**What to do**
(a) Decide whether each statement agrees with the passage on radishes: (i) seed packets from the market recommend sowing seeds up to ½ inch deep; (ii) autumn is named as the best time for sowing; (iii) keeping moisture in the soil helps avoid bitter radishes. For each, answer yes or no and quote the deciding words.
(b) Write out the part of the passage on radishes between "By the time" and "check soil integrity.", inclusive.

The soil must be loosened and well maintained with compost and dry leaves up to 14 inches. 

By the time radishes start popping out of the ground, the problem would have increased very much without you noticing. Thus, if they come out by a quarter of an inch, check soil integrity. 

2. Seeds not sown deep enough

Seed packets bought from the market suggest sowing seeds up to ½ inch inside the ground. Scientists suggest that seeds must be sown at least one and a half inches deep in the ground for perfect growth of radishes. Sowing seeds above can lead to roots or main bulbs coming out of soil early. 

Sowing seeds deeper ensures proper growth and maximum output. 

3. Temperature of soil 

Soil temperature becomes unsuitable for radish growth when radish seeds are not sown at the correct time. The best time for sowing seeds in the spring season.

Sowing too early or too late makes them face too cold or too hot soil temperature which affects the growth of radish. Further, temperature above or below 80F is not suitable for radishes. Therefore, radishes come out of the ground. 

Must Read: Radish Farming: Planting, Harvesting, & Diseases

Tips to prevent radishes growing above ground

  • Make sure soil is loose and crumbly up to 12-14 inches deep. 
  • Use compost and dry leaves to make soil fit for radish growth. 
  • Seeds should be sown at least one and a half inches deep for maximum output. 
  • Maintain good moisture in the soil to avoid bitter radishes. 

Radishes turning long and thin 

There can be various reasons behind radishes turning long and thin. First of all, understand that the growth of leaves generally determines when they are to be pulled. Sometimes, leaves can be healthy but radishes below-ground can be long and thin and unfit for consumption.

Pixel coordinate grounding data
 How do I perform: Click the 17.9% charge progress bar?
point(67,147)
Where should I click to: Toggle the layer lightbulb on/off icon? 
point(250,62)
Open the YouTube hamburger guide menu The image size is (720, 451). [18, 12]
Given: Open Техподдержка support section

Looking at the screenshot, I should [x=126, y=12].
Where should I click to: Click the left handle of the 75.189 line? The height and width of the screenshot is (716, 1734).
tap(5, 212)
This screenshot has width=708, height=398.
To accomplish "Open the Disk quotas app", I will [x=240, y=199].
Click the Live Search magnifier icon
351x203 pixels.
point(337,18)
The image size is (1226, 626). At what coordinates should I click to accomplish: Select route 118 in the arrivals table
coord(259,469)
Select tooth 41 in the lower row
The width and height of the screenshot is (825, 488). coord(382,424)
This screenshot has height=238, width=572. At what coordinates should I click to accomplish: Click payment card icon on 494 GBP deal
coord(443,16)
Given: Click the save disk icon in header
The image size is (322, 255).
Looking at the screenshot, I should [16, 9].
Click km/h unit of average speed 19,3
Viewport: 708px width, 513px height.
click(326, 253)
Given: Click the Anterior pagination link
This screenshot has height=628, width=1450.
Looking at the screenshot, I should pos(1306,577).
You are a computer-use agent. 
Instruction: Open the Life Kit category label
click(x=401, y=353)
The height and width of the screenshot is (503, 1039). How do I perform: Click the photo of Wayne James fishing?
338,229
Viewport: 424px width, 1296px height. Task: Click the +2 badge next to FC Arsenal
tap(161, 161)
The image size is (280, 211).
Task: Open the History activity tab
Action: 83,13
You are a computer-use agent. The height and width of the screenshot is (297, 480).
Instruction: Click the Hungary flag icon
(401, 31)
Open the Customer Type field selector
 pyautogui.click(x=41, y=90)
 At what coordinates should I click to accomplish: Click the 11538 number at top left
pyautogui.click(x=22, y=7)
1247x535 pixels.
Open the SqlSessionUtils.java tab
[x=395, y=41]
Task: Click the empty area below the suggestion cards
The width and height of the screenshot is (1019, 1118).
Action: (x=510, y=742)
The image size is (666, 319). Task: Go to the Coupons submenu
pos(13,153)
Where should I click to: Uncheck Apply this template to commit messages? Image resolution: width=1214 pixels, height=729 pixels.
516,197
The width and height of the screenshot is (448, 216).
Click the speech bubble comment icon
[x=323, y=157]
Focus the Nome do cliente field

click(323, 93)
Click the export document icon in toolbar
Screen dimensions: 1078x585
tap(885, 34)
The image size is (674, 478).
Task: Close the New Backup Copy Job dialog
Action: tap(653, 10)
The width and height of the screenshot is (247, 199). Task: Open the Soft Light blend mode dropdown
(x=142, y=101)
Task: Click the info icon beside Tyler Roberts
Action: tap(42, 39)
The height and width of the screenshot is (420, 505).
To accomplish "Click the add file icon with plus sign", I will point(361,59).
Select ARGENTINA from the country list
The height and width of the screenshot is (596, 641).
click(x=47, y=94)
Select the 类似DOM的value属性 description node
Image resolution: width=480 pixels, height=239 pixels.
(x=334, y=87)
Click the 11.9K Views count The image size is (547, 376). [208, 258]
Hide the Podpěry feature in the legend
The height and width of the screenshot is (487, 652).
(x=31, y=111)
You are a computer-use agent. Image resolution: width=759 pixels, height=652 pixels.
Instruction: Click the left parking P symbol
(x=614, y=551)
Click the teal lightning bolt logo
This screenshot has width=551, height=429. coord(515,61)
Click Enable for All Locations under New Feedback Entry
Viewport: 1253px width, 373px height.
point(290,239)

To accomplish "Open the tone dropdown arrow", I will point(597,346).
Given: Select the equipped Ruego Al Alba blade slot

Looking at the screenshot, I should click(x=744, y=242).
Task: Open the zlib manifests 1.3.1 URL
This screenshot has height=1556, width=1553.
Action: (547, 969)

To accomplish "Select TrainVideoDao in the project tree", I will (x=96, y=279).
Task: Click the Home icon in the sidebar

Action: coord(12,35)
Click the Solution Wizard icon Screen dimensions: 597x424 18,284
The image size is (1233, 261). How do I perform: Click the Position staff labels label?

**Answers to this exercise**
(a)
(i) Yes: "Seed packets bought from the market suggest sowing seeds up to ½ inch inside the ground."
(ii) No: "The best time for sowing seeds in the spring season."
(iii) Yes: "Maintain good moisture in the soil to avoid bitter radishes."

(b)
By the time radishes start popping out of the ground, the problem would have increased very much without you noticing. Thus, if they come out by a quarter of an inch, check soil integrity.